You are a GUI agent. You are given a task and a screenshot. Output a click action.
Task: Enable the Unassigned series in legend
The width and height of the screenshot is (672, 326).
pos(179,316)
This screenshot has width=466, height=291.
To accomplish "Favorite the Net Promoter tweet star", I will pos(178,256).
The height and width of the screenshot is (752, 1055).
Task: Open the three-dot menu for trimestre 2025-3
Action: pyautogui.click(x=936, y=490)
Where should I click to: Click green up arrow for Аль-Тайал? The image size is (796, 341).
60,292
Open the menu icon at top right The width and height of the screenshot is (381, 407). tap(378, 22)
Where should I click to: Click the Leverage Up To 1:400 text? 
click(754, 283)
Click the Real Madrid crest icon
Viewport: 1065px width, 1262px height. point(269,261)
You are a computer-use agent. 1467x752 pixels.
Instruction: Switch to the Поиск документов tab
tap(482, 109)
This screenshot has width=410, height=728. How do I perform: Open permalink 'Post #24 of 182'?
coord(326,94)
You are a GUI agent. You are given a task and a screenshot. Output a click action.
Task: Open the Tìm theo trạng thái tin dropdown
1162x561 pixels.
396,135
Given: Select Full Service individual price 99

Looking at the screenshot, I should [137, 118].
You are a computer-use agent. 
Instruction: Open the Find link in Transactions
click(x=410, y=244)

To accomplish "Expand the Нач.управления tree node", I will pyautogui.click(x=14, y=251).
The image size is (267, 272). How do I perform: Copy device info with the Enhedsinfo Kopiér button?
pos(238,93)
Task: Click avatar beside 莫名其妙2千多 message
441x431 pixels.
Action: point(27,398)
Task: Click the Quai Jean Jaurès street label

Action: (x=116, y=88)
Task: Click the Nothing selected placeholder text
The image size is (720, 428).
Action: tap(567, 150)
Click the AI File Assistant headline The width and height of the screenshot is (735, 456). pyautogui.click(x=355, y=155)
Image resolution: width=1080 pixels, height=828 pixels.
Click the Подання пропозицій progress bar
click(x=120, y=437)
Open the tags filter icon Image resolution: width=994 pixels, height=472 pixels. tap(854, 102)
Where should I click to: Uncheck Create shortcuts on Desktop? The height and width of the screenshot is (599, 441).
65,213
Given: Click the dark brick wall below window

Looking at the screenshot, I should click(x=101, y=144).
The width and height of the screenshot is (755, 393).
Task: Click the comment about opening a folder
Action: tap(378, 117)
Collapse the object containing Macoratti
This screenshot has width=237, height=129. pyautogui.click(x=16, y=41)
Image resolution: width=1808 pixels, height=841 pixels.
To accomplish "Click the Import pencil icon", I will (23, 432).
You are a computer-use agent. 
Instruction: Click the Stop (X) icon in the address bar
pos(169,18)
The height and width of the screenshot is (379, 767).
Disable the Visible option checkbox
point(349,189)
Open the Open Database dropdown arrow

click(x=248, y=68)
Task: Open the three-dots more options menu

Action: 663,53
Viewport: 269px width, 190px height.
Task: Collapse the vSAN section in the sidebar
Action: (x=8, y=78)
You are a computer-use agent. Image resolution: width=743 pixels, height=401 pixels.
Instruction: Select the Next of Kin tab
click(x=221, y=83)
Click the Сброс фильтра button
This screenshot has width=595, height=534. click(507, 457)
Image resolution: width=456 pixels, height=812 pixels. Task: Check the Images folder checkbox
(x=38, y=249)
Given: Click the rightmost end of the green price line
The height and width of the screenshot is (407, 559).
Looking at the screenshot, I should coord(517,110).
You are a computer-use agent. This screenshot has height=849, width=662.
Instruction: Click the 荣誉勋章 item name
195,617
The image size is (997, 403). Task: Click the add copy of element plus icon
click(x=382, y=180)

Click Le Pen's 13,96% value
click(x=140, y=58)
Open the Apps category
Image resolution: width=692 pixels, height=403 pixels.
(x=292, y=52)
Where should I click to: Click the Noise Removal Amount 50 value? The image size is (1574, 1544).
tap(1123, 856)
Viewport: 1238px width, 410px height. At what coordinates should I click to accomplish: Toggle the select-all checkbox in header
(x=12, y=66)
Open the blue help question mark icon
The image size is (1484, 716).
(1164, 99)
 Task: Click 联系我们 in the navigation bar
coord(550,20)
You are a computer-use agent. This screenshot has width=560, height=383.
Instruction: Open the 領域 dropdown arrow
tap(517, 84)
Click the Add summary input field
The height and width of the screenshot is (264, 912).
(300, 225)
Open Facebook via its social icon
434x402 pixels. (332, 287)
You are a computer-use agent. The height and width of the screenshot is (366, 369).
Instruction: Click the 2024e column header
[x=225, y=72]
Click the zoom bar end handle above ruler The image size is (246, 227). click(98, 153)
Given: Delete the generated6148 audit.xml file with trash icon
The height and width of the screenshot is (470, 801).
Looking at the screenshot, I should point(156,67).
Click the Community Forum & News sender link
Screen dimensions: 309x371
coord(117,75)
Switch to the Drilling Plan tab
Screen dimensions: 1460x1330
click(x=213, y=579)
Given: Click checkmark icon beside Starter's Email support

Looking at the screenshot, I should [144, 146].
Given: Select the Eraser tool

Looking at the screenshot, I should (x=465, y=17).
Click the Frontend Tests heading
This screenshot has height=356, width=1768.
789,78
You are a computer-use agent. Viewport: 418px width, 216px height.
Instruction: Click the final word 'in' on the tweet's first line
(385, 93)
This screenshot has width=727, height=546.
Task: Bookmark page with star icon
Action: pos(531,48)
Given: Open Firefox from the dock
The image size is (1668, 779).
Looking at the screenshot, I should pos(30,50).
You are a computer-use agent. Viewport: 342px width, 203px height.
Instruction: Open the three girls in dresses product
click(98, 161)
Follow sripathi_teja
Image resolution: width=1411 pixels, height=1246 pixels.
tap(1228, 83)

::::::::

_WORK ORDER_
Send back the complete set of entries, exactly as shown above.

_RESPONSE BOX_
You are a GUI agent. You are given a task and a screenshot. Output a click action.
Task: Enable the Unassigned series in legend
The width and height of the screenshot is (672, 326).
pos(179,316)
This screenshot has width=466, height=291.
To accomplish "Favorite the Net Promoter tweet star", I will pos(178,256).
The height and width of the screenshot is (752, 1055).
Task: Open the three-dot menu for trimestre 2025-3
Action: pyautogui.click(x=936, y=490)
Where should I click to: Click green up arrow for Аль-Тайал? The image size is (796, 341).
60,292
Open the menu icon at top right The width and height of the screenshot is (381, 407). tap(378, 22)
Where should I click to: Click the Leverage Up To 1:400 text? 
click(754, 283)
Click the Real Madrid crest icon
Viewport: 1065px width, 1262px height. point(269,261)
You are a computer-use agent. 1467x752 pixels.
Instruction: Switch to the Поиск документов tab
tap(482, 109)
This screenshot has width=410, height=728. How do I perform: Open permalink 'Post #24 of 182'?
coord(326,94)
You are a GUI agent. You are given a task and a screenshot. Output a click action.
Task: Open the Tìm theo trạng thái tin dropdown
1162x561 pixels.
396,135
Given: Select Full Service individual price 99

Looking at the screenshot, I should [137, 118].
You are a computer-use agent. 
Instruction: Open the Find link in Transactions
click(x=410, y=244)

To accomplish "Expand the Нач.управления tree node", I will pyautogui.click(x=14, y=251).
The image size is (267, 272). How do I perform: Copy device info with the Enhedsinfo Kopiér button?
pos(238,93)
Task: Click avatar beside 莫名其妙2千多 message
441x431 pixels.
Action: point(27,398)
Task: Click the Quai Jean Jaurès street label

Action: (x=116, y=88)
Task: Click the Nothing selected placeholder text
The image size is (720, 428).
Action: tap(567, 150)
Click the AI File Assistant headline The width and height of the screenshot is (735, 456). pyautogui.click(x=355, y=155)
Image resolution: width=1080 pixels, height=828 pixels.
Click the Подання пропозицій progress bar
click(x=120, y=437)
Open the tags filter icon Image resolution: width=994 pixels, height=472 pixels. tap(854, 102)
Where should I click to: Uncheck Create shortcuts on Desktop? The height and width of the screenshot is (599, 441).
65,213
Given: Click the dark brick wall below window

Looking at the screenshot, I should click(x=101, y=144).
The width and height of the screenshot is (755, 393).
Task: Click the comment about opening a folder
Action: tap(378, 117)
Collapse the object containing Macoratti
This screenshot has width=237, height=129. pyautogui.click(x=16, y=41)
Image resolution: width=1808 pixels, height=841 pixels.
To accomplish "Click the Import pencil icon", I will (23, 432).
You are a computer-use agent. 
Instruction: Click the Stop (X) icon in the address bar
pos(169,18)
The height and width of the screenshot is (379, 767).
Disable the Visible option checkbox
point(349,189)
Open the Open Database dropdown arrow

click(x=248, y=68)
Task: Open the three-dots more options menu

Action: 663,53
Viewport: 269px width, 190px height.
Task: Collapse the vSAN section in the sidebar
Action: (x=8, y=78)
You are a computer-use agent. Image resolution: width=743 pixels, height=401 pixels.
Instruction: Select the Next of Kin tab
click(x=221, y=83)
Click the Сброс фильтра button
This screenshot has width=595, height=534. click(507, 457)
Image resolution: width=456 pixels, height=812 pixels. Task: Check the Images folder checkbox
(x=38, y=249)
Given: Click the rightmost end of the green price line
The height and width of the screenshot is (407, 559).
Looking at the screenshot, I should coord(517,110).
You are a computer-use agent. This screenshot has height=849, width=662.
Instruction: Click the 荣誉勋章 item name
195,617
The image size is (997, 403). Task: Click the add copy of element plus icon
click(x=382, y=180)

Click Le Pen's 13,96% value
click(x=140, y=58)
Open the Apps category
Image resolution: width=692 pixels, height=403 pixels.
(x=292, y=52)
Where should I click to: Click the Noise Removal Amount 50 value? The image size is (1574, 1544).
tap(1123, 856)
Viewport: 1238px width, 410px height. At what coordinates should I click to accomplish: Toggle the select-all checkbox in header
(x=12, y=66)
Open the blue help question mark icon
The image size is (1484, 716).
(1164, 99)
 Task: Click 联系我们 in the navigation bar
coord(550,20)
You are a computer-use agent. This screenshot has width=560, height=383.
Instruction: Open the 領域 dropdown arrow
tap(517, 84)
Click the Add summary input field
The height and width of the screenshot is (264, 912).
(300, 225)
Open Facebook via its social icon
434x402 pixels. (332, 287)
You are a computer-use agent. The height and width of the screenshot is (366, 369).
Instruction: Click the 2024e column header
[x=225, y=72]
Click the zoom bar end handle above ruler The image size is (246, 227). click(98, 153)
Given: Delete the generated6148 audit.xml file with trash icon
The height and width of the screenshot is (470, 801).
Looking at the screenshot, I should point(156,67).
Click the Community Forum & News sender link
Screen dimensions: 309x371
coord(117,75)
Switch to the Drilling Plan tab
Screen dimensions: 1460x1330
click(x=213, y=579)
Given: Click checkmark icon beside Starter's Email support

Looking at the screenshot, I should [144, 146].
Given: Select the Eraser tool

Looking at the screenshot, I should (x=465, y=17).
Click the Frontend Tests heading
This screenshot has height=356, width=1768.
789,78
You are a computer-use agent. Viewport: 418px width, 216px height.
Instruction: Click the final word 'in' on the tweet's first line
(385, 93)
This screenshot has width=727, height=546.
Task: Bookmark page with star icon
Action: pos(531,48)
Given: Open Firefox from the dock
The image size is (1668, 779).
Looking at the screenshot, I should pos(30,50).
You are a computer-use agent. Viewport: 342px width, 203px height.
Instruction: Open the three girls in dresses product
click(98, 161)
Follow sripathi_teja
Image resolution: width=1411 pixels, height=1246 pixels.
tap(1228, 83)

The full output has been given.